Ureinwohner im brasilianischen Amazonas-Bundesstaat Para. Foto: Klaus Boldt

Washington. - Rechtzeitig zur Jahrestagung von Internationalem Währungsfonds (IWF) und Weltbank, die am Freitag beginnt, haben NGOs und Medien weltweit auf das skandalöse Ausmaß von Zwangsumsiedlungen bei Weltbankprojekten hingewiesen. Laut einem internationalen Recherche-Netzwerk sind von 2004 bis 2013 in insgesamt 972 Weltbank-Projekten rund 3,4 Millionen Menschen zu Opfern von Zwangsumsiedlungen, Vertreibungen, Repressionen oder der Zerstörung ihrer Lebensgrundlagen geworden.

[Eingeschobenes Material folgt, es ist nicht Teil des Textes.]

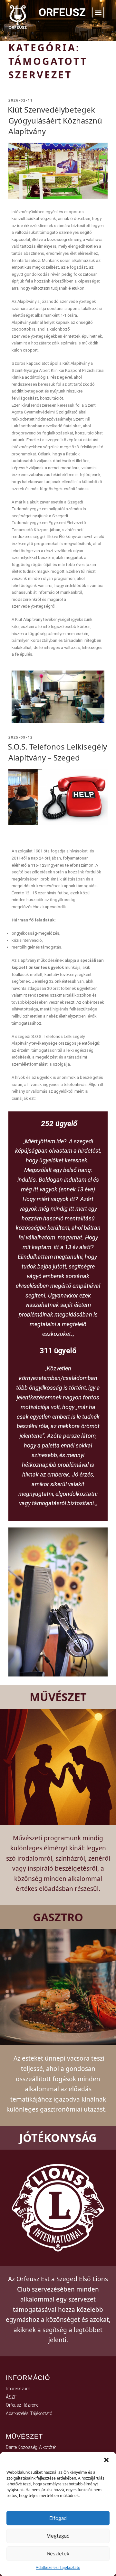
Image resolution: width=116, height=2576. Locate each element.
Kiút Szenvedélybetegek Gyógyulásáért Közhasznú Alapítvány (55, 120)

Der Druck auf die Weltbank nimmt dank des Investigativ-Netzwerks ICIJ (International Consortium of Investigative Journalists) mehr und mehr zu: Kurz vor der Verabschiedung neuer Umwelt- und Sozialstandards der Bank, die eigentlich den Armen helfen soll, wird deutlich, wie sehr Bankprojekte die Interessen von Investoren und Regierungen über das Wohl von Kleinbauern, kleinen Unternehmern, indigenen Bevölkerungsgruppen und Bürgern setzen. Weltbank-Präsident Jim Yong Kim hat die Fehler selbst eingeräumt

In den Berichten werden dafür diverse Beispiele genannt, zu denen auch die Umwelt- und Menschenrechtsorganisation urgewald intensiv recherchiert hat. "Sie zeigen leider nur die Spitze des Eisbergs", sagt deren Gründerin und Expertin für Umwelt und internationale Finanzinstitutionen, Korinna Horta. Denn dahinter stecke ein grundsätzlich falscher Umgang mit fundamentalen Standards wie Menschenrechte und Umweltschutz.

Damit verbunden sei ein gravierendes Kontrollproblem der Weltbank in Bezug auf die eigenen Standards: "Bei dem Privatsektorarm IFC weiß nicht einmal das Management, in welche Projekte Geld fließt, das sie über Finanzdienstleister, so genannte Financial Intermediaries, ausschütten", sagt Knud Vöcking, langjähriger Experte zur Weltbank bei urgewald. In über 90 Prozent der Investitionen in Private Equity Fonds oder Privatbanken gibt es keine Information über die Unterprojekte. Die Betroffenen wissen nicht, dass ihre Lebensgrundlagen durch öffentliches Geld zerstört werden. Dies ergab ein Report, den urgewald vor kurzem zusammen mit der Entwicklungsorganisation Oxfam herausgegeben hat.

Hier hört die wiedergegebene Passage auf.